Fortunately, Dr. Ellis's Institute for RET, as it was then called, was also in Manhattan.
So I called him and made an appointment. It took about
three appointments, and I was back on track, nuttiness banished for
several years. I admit it helped a lot when he told me not to worry
about becoming a bag lady (which possibility terrified me) if the
freelance income ever got thin. Dr. Ellis pointed out that the bag
ladies were usually drug addicts or schizophrenics. “Haven't you noticed
they don't wear coats in winter and bundle up in summer?” he asked.
Well, yes. AHA! As long as I didn't blow coke or do something to send my
brain chemicals off the rails, he assured me, I would not become a bag
lady. I'd simply get a job.
About five years later, both my husband and I were
feeling a bit out of mental sorts, so we both saw Dr. Ellis. Again, a
brief stint, maybe five visits, and we were back to un-nutty again.
The opposite of shrinkage
Dr. Ellis didn't “shrink” his patients; he expanded
them into greater understanding of how to break their own nuttiness
juggernauts—and almost everyone has some from time to time. He didn't
care where the nuttiness came from (who cares how I got so obsessed with
being on time and nutty about waiting? Really?) He only cared to teach
people how to stop the nuttiness, shift attention to logical conclusions
and behavior, and get on with it.
He was one of my very few heroes. I felt a horrific
shift in the universe the day I learned that he had died. I had thought,
nuttily, that he was immortal.
Eternal ideas
His ideas are. Maybe Freud did something to change
people's attitude toward mental illness and those who suffered from it.

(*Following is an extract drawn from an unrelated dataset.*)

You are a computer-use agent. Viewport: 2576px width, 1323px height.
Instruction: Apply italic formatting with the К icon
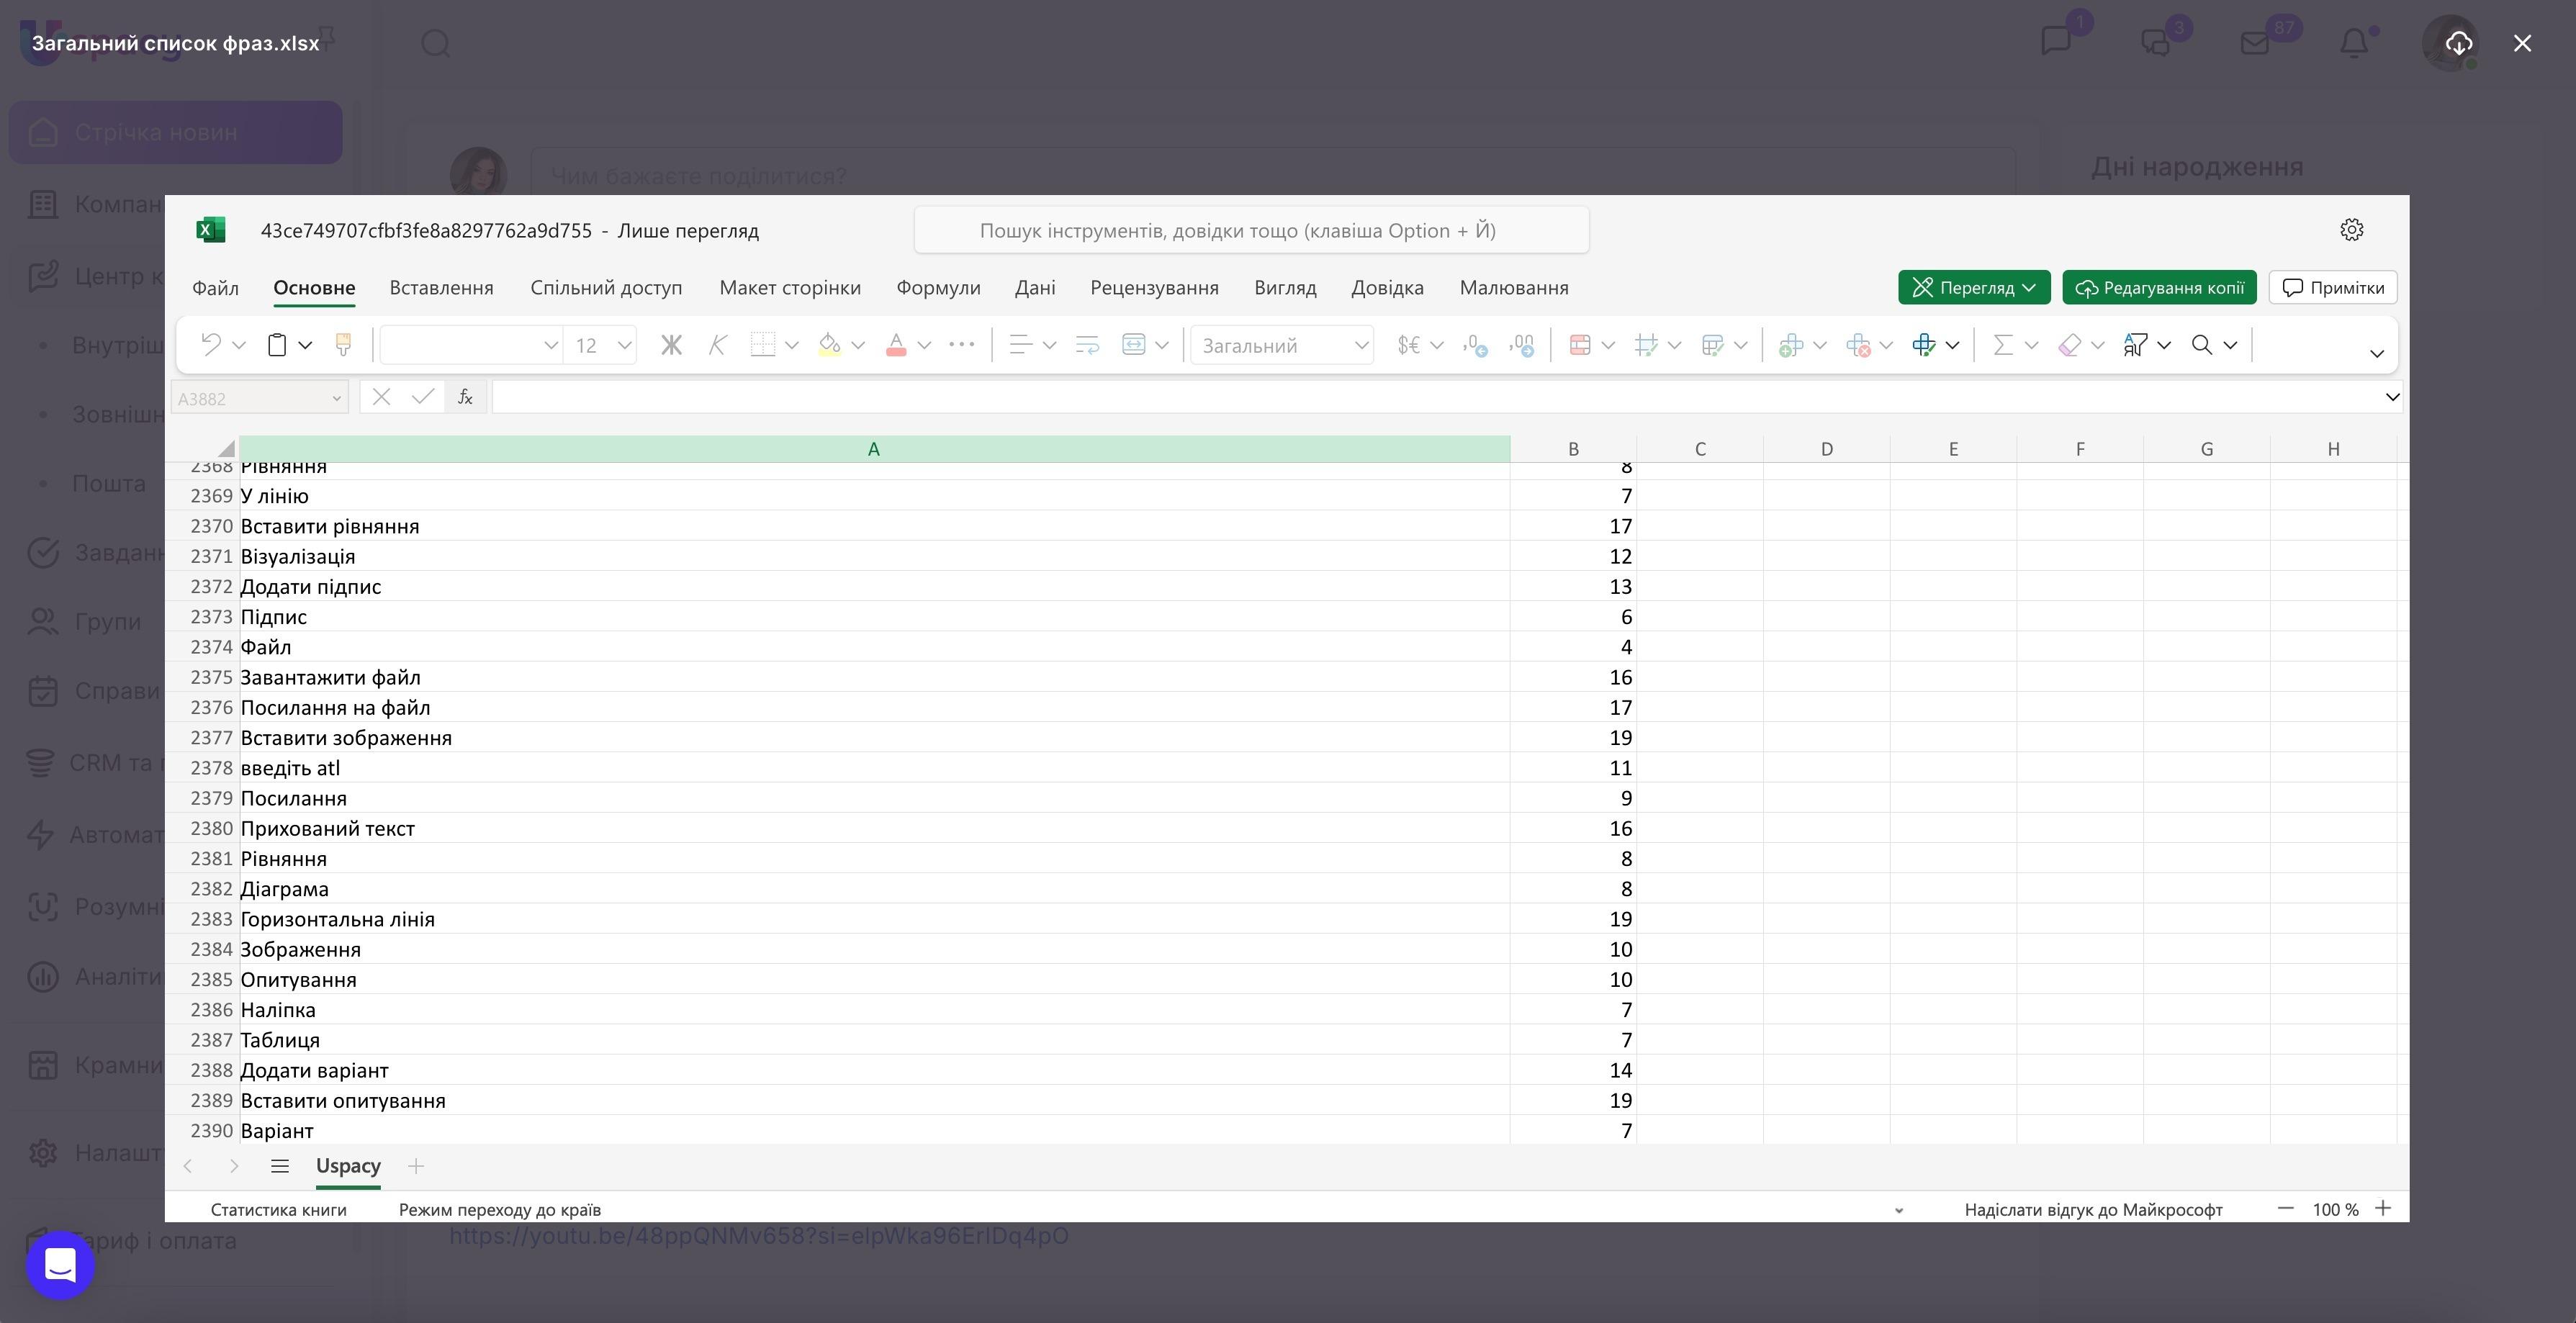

But seventeen years on the couch? No. Just no. Not economically
feasible, really, and not really good to keep dragging up old crap, I
think. The fact is, and this is my finding only, if you persist at
disputing your irrational beliefs via the A+B+C model, making the
rational changes needed at B, you'll eventually discover where your
irrational beliefs arose. If you care at that point.
I don't. I'm just happy I know how to make a happy
life, despite my continual dipping into the slime of political
commentary and such other examples of nuttiness. And I know how to do
that primarily because I had the good fortune to be a guinea pig for the
founder of Rational Emotive Behavioral Therapy, and later to see him
for tuneups. (It must be noted that Dr. Ellis was an early sex
therapist, also. Naturally, I bought him a T-shirt in Key West once that
said, “Sex Therapist. First Session Free.” He said he would wear it to
some erudite convention, and I've no doubt that he did.)
Thanks, Albert Ellis. I was so privileged to know you.